The Era of Covid-19: A Cybersecurity Renaissance


By Migo Kedem
Migo Kedem is a security leader who built endpoint security products like Checkpoint endpoint protection, Traps by Palo Alto Networks, and the Singularity platform by SentinelOne. He created and leads SentinelLabs, the security division of SentinelOne and leads SentinelOne's growth initiatives.

So many aspects of our lives have changed since the last time we met. The way we work has changed: we spend more time with our families [or alone], connecting remotely to what used to be our offices. We've saved time on commuting, postponed work trips, and adopted an entirely new working environment.

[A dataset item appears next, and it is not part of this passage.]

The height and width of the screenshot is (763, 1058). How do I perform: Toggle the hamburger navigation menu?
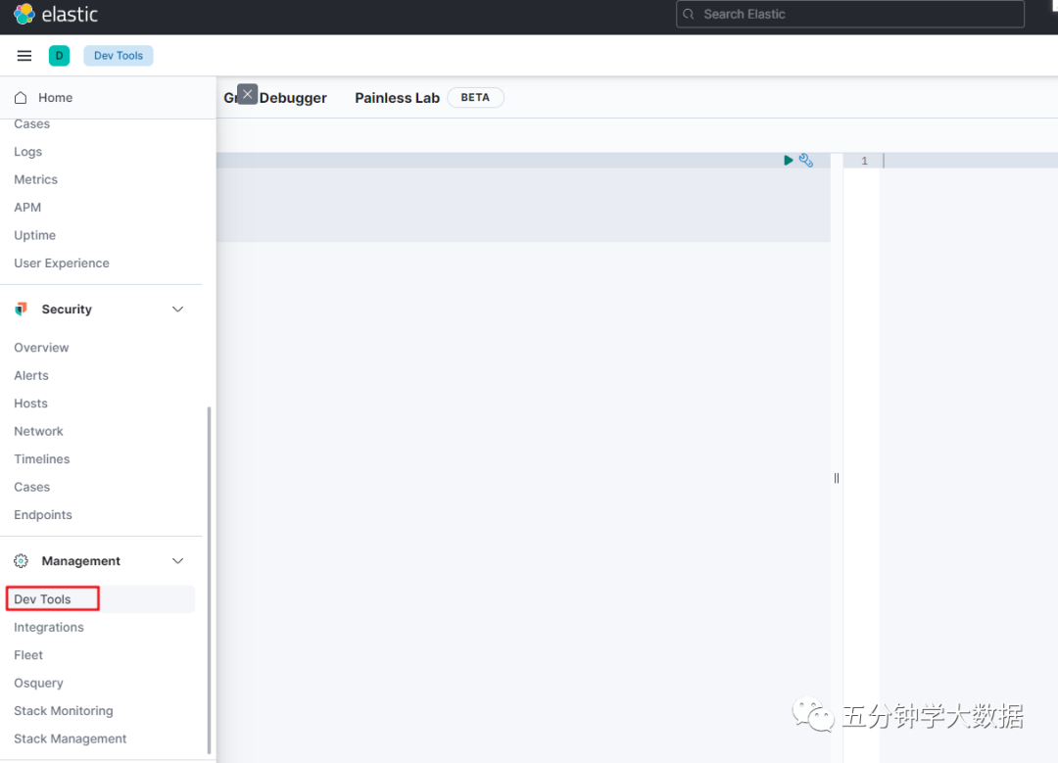pyautogui.click(x=24, y=56)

The trend of gradually digitizing our lives went into overdrive in the last 18 months. We shop online, chat online, and store our most personal and private information online. We trust more enterprises and supply chains than ever before to keep all this safe.

In parallel, cybercrime and nation state attacks have become a staple of daily news. We've seen the democratization of ransomware, bringing more criminals into the dance of cybercrime. The explosion of the dark web and cryptocurrency has made it easier to get away with ransomware and extortion. Prior to the pandemic, organizations thought they just needed better backups, but criminals have changed their tactics and payouts have increased to the point of forcing market changes. Organizations are now realizing they need better cybersecurity.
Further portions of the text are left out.